#### Records for this exercise ####
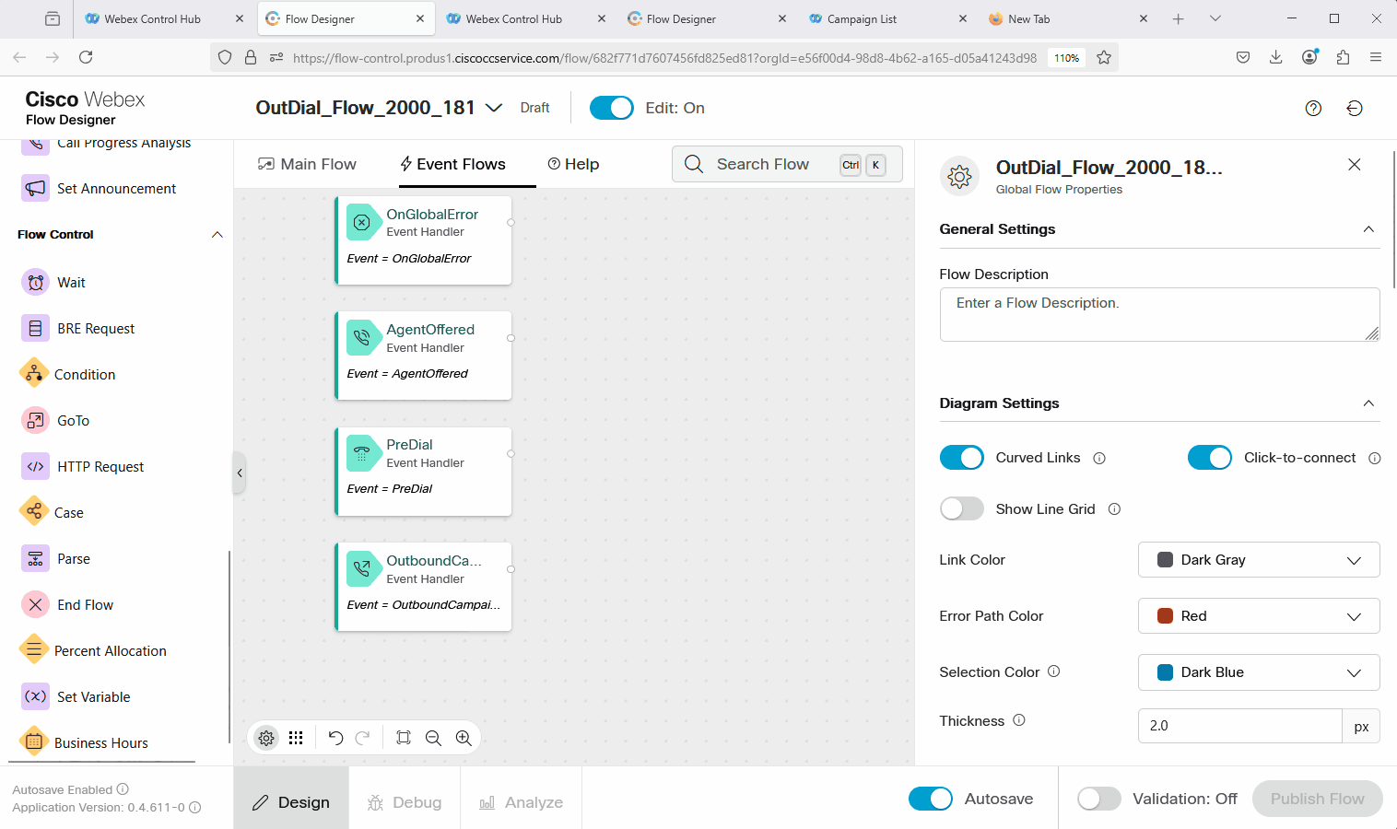Disable the Curved Links toggle
This screenshot has width=1397, height=829.
coord(961,458)
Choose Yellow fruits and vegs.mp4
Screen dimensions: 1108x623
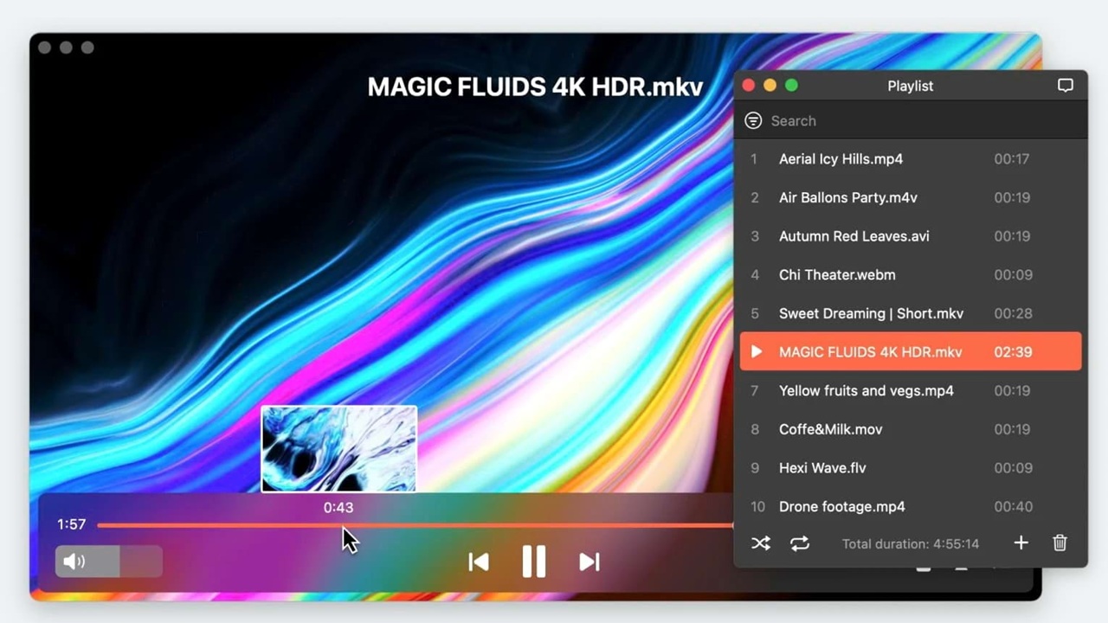click(866, 391)
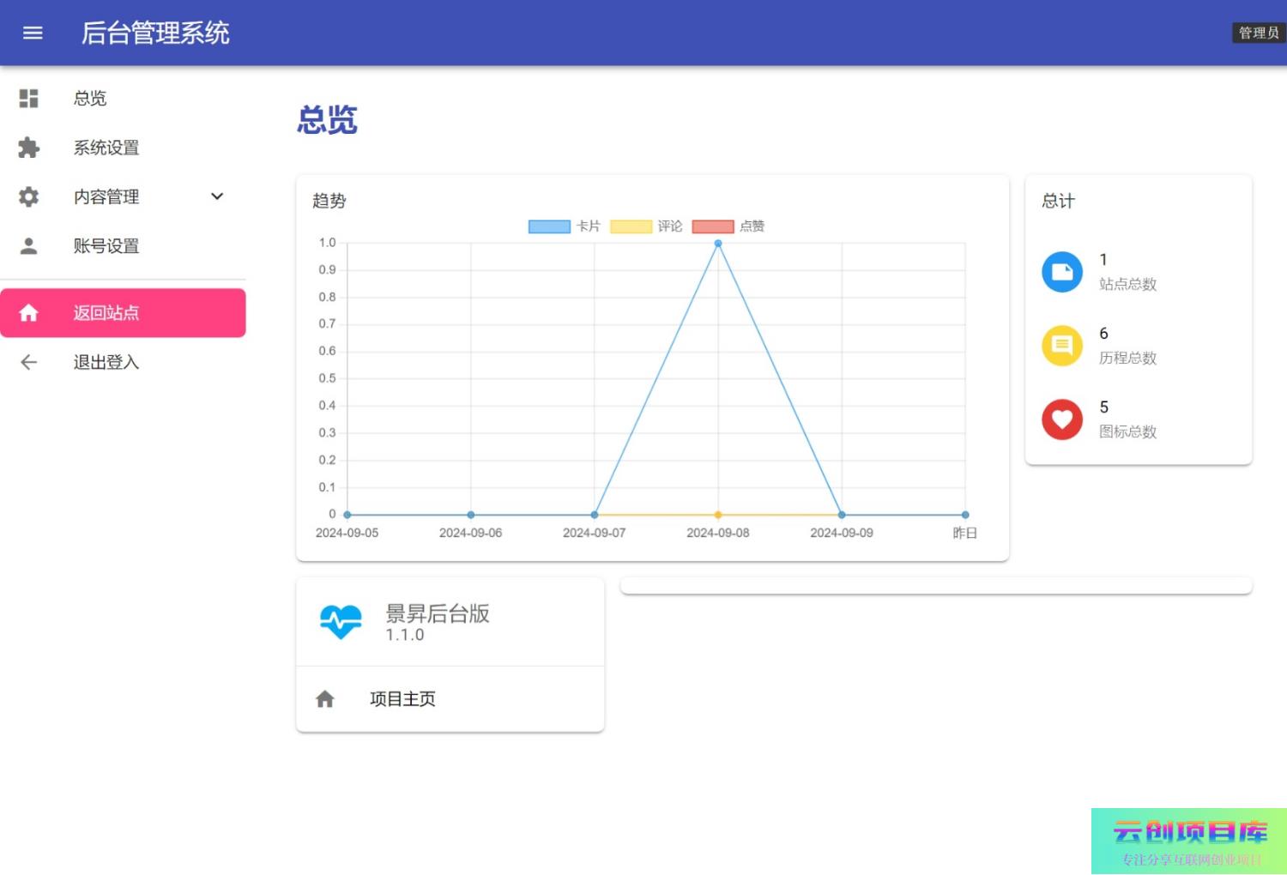Click the person icon for 账号设置
Viewport: 1287px width, 875px height.
[x=29, y=246]
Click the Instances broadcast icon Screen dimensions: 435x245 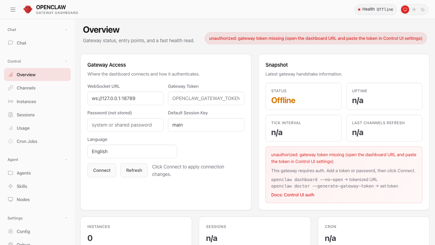point(11,101)
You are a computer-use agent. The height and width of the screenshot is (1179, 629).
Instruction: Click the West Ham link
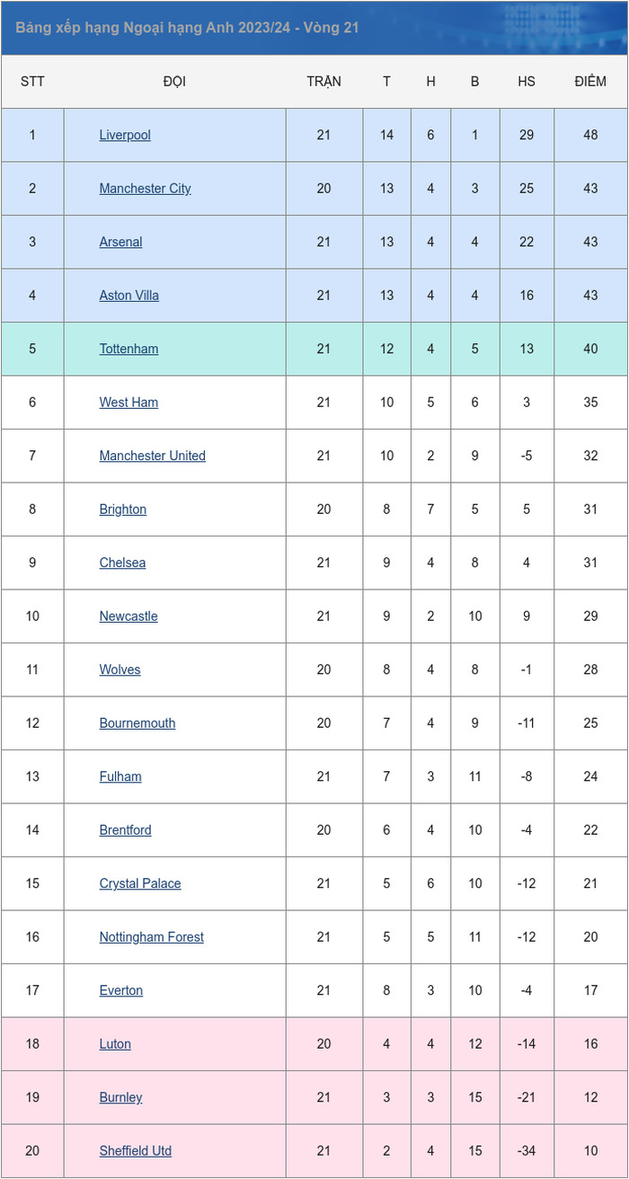[x=128, y=403]
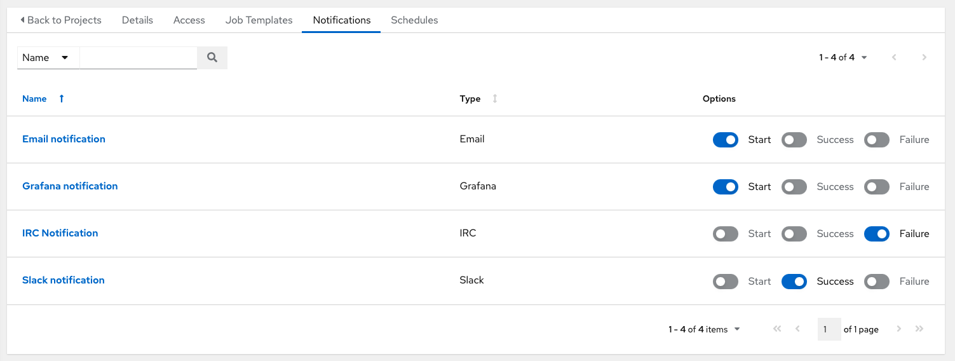Viewport: 955px width, 361px height.
Task: Click bottom pagination next page arrow
Action: click(898, 329)
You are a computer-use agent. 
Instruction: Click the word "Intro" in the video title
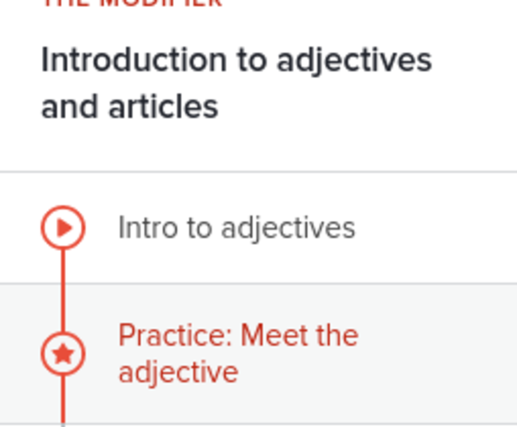click(148, 228)
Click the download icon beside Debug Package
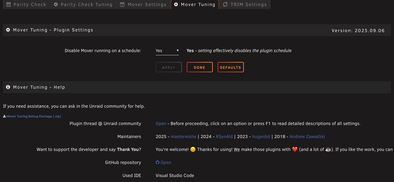 (x=4, y=116)
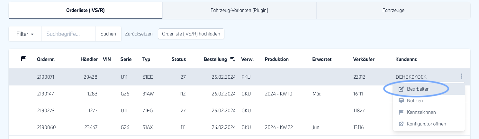Choose Notizen from the context menu

pyautogui.click(x=415, y=101)
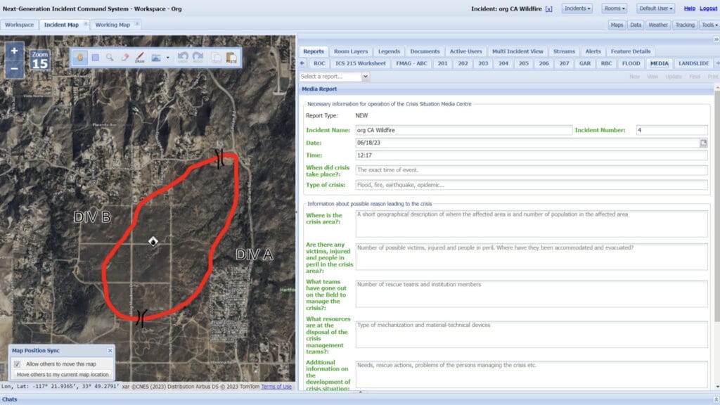Open the Rooms dropdown menu

coord(615,8)
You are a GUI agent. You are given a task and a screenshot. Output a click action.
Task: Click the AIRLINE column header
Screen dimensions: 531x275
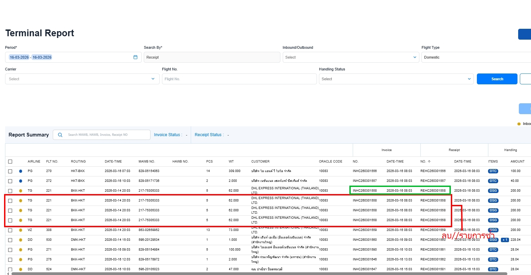point(34,162)
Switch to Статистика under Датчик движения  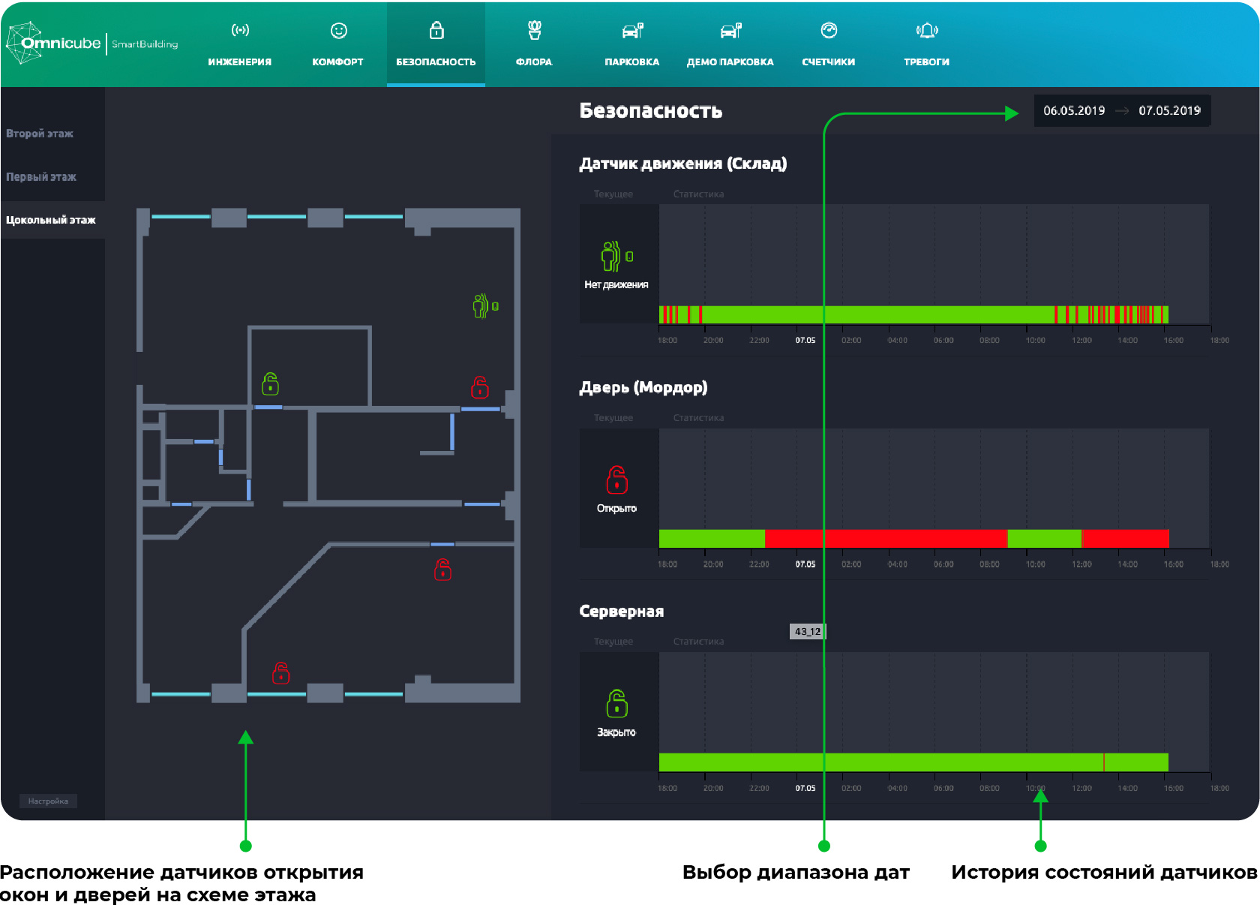click(698, 194)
####
▶ **Aim of the exercise**:
Copy out each line from the preceding entries that mentions the word "computer".

▶ **Answer to the problem**:
You are a computer-use agent. The height and width of the screenshot is (1179, 629).
You are a computer-use agent. 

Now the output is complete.